*SUPPLIED DATA*
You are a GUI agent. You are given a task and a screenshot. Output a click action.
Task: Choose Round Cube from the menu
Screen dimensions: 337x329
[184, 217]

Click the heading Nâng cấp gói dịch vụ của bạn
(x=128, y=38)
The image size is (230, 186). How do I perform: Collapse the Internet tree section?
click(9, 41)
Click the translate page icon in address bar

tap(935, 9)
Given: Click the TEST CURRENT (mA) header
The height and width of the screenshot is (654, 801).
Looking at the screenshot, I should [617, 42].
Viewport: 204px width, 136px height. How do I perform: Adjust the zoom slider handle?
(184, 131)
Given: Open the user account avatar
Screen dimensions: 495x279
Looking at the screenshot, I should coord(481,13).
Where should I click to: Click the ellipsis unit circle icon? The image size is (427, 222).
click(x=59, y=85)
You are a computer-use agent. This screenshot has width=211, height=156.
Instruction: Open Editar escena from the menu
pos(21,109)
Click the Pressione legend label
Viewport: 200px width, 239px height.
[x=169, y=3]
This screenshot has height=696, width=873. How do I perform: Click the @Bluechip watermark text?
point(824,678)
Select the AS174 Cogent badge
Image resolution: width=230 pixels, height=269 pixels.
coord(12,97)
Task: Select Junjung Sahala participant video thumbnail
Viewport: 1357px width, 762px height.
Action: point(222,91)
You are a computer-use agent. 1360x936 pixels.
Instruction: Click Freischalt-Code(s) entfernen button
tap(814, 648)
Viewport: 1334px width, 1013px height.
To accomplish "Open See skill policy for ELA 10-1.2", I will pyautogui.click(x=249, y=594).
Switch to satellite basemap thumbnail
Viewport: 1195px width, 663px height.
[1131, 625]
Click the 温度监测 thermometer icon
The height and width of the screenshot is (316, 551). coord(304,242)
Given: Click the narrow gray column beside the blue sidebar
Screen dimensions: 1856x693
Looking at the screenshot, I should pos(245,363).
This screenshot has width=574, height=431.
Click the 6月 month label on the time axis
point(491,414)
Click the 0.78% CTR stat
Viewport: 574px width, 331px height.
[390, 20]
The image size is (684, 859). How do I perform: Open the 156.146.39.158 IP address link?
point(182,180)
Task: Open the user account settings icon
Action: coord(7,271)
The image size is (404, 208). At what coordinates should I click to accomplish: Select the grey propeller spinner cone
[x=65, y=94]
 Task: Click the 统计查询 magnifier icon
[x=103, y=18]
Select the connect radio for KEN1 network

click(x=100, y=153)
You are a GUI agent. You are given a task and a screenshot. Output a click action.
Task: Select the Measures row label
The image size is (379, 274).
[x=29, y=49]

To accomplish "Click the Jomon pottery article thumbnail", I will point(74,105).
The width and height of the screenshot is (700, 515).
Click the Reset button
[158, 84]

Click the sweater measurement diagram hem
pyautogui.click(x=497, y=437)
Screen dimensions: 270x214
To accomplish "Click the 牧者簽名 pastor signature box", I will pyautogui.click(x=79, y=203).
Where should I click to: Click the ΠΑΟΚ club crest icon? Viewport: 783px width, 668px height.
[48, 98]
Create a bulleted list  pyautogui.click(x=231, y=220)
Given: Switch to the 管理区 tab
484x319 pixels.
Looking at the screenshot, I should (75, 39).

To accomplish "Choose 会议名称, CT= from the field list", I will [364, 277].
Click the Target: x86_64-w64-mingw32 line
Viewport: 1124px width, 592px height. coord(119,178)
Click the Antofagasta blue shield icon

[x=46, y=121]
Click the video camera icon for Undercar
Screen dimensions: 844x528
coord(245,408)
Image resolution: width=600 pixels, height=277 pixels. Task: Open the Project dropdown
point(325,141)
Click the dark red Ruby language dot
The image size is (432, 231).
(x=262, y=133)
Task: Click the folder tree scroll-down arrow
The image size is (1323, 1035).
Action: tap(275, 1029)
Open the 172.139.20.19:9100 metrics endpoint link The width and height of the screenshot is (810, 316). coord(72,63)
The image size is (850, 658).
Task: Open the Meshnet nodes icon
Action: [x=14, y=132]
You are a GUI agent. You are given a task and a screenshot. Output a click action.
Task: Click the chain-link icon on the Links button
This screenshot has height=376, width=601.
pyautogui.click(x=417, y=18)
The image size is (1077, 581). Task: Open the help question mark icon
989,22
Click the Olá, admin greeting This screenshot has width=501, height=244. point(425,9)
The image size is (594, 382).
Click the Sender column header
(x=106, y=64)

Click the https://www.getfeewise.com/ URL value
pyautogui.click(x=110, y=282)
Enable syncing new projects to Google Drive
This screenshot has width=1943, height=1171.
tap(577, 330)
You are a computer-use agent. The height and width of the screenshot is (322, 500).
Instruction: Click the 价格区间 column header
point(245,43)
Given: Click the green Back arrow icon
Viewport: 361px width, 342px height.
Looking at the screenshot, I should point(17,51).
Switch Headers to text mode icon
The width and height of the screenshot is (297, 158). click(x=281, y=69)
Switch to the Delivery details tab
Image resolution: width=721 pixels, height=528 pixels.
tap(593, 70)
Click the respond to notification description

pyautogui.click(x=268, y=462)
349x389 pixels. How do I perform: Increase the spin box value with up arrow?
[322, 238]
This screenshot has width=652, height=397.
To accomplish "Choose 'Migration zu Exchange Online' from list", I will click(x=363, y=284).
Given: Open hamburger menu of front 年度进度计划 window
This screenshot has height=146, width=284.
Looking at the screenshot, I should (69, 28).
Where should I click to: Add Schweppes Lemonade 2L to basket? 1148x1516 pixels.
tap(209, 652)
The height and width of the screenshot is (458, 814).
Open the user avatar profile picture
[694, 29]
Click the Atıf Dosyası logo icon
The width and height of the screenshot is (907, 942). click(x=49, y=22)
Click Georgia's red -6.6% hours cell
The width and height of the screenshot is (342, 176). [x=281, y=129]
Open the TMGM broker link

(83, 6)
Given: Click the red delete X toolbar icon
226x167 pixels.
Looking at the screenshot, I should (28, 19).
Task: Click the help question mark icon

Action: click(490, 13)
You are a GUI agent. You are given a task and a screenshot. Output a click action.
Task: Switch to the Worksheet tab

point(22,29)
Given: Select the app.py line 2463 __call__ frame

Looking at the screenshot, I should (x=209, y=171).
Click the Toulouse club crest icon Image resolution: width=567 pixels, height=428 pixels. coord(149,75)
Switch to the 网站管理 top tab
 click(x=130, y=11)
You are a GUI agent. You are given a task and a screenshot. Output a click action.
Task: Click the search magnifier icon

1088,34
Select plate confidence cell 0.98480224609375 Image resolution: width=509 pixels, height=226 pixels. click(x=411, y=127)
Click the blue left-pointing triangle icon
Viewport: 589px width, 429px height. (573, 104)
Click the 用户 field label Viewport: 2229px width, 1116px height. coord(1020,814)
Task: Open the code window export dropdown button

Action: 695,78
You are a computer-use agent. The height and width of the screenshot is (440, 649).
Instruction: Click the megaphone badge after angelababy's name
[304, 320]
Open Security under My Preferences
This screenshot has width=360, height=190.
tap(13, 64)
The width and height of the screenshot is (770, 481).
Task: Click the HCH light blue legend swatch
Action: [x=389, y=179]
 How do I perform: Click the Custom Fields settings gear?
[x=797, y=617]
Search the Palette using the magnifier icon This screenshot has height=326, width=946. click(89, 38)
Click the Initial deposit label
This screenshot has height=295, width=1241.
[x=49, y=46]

*WORK REQUEST*
In the data above, how many lines include the word "list"? Answer with the number only.

*OUTPUT FOR THIS EXERCISE*
3